I bought some willow charcoal recently and I've been experiementing. I love the texture you can get and the tones that can be made by smudging.

Here's a good tip - Tesco value Hairspray is a cheap fixative and it works well.

Zoe thinks that I have made her a bit scary in this one. It's all to do with proportions. In my life drawing classes, I am finding out  that I tend to draw on the big side. The rather slim male model who we used at the class on Monday turned out to big and muscular in my non-representational drawing. I had not checked enough comparisons between head, neck and torso when drawing, which was why he got to be so big. It all come s down to practice, practice... practice.

Sunday, 3 October 2010


Fidra from YellowcraigsImage via Wikipedia
I’m two weeks into my acrylic class and one week into my Life Drawing class… phew! It’s all very different from watercolour painting. For a start, we stand to paint, using easels. That’s something I haven’t done before and it takes a bit of getting used to. The same is true of using acrylic paint. We have been using it straight, and not (as is possible,) like watercolour. So it is like starting over again and I am making lots of mistakes.
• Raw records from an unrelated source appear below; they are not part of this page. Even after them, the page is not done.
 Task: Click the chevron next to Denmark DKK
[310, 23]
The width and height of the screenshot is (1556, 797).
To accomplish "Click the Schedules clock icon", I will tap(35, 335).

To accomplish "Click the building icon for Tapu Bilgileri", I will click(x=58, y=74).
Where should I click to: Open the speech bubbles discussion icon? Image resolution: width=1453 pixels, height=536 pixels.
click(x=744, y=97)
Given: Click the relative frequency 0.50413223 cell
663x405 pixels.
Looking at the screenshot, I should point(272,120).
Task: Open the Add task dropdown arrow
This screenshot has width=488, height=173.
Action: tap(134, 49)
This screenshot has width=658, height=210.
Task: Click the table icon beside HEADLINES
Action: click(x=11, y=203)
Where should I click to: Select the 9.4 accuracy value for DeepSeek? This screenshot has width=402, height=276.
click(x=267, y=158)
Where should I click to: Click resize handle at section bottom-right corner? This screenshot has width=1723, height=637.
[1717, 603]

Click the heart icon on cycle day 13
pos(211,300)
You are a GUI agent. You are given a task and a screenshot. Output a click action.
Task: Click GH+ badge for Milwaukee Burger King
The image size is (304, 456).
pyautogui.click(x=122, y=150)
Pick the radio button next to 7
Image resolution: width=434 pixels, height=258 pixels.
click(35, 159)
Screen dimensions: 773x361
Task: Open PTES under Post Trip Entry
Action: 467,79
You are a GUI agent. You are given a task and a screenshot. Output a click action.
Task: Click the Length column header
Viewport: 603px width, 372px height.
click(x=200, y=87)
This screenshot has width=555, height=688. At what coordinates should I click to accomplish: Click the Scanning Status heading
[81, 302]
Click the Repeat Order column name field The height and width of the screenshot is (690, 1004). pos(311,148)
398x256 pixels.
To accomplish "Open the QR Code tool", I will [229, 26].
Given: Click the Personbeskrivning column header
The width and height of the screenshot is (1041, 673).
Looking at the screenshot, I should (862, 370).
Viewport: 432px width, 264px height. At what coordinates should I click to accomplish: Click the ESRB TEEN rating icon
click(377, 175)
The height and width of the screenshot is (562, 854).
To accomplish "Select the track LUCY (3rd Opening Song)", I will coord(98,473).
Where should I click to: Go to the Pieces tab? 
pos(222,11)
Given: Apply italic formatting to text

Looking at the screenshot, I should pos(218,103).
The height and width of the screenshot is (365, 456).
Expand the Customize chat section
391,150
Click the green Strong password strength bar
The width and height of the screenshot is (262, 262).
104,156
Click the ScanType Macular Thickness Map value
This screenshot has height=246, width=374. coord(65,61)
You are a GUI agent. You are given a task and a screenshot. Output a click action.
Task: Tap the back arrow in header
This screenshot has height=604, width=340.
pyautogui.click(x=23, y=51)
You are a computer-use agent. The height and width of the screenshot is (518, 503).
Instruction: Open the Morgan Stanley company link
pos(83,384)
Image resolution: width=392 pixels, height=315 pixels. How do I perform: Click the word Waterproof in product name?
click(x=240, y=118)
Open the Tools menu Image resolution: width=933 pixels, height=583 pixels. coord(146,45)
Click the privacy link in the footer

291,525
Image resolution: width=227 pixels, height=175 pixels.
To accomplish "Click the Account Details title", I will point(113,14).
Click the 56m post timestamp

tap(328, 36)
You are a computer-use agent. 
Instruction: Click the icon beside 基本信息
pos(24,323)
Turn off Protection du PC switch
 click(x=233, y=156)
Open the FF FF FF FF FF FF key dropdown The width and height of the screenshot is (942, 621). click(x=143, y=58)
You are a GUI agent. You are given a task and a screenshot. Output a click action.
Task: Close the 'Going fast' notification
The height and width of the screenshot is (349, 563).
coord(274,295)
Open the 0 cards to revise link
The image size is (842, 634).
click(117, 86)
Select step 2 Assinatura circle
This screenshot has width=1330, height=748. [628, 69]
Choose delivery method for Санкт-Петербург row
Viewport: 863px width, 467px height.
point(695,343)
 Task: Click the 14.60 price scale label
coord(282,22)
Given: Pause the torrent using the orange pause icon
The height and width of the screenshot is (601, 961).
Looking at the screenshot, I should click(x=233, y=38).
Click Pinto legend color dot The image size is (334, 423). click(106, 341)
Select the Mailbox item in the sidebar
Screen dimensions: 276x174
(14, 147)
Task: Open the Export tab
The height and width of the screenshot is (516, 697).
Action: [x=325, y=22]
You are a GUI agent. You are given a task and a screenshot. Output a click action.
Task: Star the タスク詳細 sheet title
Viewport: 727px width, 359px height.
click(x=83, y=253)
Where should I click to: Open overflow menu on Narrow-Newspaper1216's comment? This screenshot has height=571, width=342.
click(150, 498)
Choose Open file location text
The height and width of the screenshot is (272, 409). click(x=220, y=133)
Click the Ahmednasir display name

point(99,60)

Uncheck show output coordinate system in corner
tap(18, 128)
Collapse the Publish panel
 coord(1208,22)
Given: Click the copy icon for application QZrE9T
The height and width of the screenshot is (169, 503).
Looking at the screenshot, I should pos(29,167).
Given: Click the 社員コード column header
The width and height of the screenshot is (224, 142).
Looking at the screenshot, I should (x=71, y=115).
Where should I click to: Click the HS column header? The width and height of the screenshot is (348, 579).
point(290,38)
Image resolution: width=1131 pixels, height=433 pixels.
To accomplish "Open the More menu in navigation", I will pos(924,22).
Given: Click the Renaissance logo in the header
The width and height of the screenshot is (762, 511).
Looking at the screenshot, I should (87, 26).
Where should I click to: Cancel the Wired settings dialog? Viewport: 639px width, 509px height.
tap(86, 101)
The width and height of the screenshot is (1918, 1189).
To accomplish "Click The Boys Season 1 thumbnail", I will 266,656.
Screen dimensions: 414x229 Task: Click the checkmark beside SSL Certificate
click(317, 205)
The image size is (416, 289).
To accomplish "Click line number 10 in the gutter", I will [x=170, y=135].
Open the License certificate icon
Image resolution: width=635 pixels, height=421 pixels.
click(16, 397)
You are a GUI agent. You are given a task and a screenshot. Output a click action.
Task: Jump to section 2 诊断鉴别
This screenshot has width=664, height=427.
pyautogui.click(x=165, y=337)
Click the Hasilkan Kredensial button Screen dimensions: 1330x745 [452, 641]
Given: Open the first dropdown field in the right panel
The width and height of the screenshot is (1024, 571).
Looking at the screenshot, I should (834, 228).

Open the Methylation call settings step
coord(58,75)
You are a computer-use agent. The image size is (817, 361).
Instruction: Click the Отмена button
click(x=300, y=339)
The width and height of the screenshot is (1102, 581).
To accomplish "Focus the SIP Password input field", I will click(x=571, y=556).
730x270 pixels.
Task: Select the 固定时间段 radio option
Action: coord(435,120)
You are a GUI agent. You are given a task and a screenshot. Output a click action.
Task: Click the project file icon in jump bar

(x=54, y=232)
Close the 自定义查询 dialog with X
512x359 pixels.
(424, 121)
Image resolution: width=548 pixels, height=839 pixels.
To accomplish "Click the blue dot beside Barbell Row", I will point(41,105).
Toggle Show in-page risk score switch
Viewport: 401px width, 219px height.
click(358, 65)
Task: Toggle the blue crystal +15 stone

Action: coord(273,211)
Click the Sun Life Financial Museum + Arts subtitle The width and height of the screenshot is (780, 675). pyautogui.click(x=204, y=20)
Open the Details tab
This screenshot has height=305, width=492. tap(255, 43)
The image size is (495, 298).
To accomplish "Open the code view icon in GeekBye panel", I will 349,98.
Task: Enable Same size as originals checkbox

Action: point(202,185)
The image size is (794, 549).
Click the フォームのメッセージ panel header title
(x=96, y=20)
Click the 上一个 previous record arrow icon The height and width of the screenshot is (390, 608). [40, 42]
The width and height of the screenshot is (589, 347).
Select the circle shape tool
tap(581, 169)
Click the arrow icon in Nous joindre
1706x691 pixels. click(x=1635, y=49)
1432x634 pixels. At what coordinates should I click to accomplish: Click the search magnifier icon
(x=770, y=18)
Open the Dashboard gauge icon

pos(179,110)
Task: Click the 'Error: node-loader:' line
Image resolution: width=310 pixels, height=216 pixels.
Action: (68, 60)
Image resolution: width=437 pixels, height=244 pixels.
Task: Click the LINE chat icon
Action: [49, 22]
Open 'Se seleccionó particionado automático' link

A lot of people have said to me that using watercolour is difficult, but I don’t agree. It the only paint I have used up to now, so for me it much more natural.

The Life Drawing classes have got a lot of potential. Our teacher, Esther Cohen, is enthusiastic, with a sense of humour and knows her stuff! The class is a sell out with sixteen of us crushed into a room. I am learning the basics, using non-representational drawing of line, shape and proportion.
Both lessons are on Monday – a good way to start the week.
Today, Harvey and I went for a great walk along the coast from Yellowcraig towards Gullane. I tried to light a bonfire, but the grass and wood was too wet. On the way back I did a sketch of Fidra and South Dog, (this is some of it.)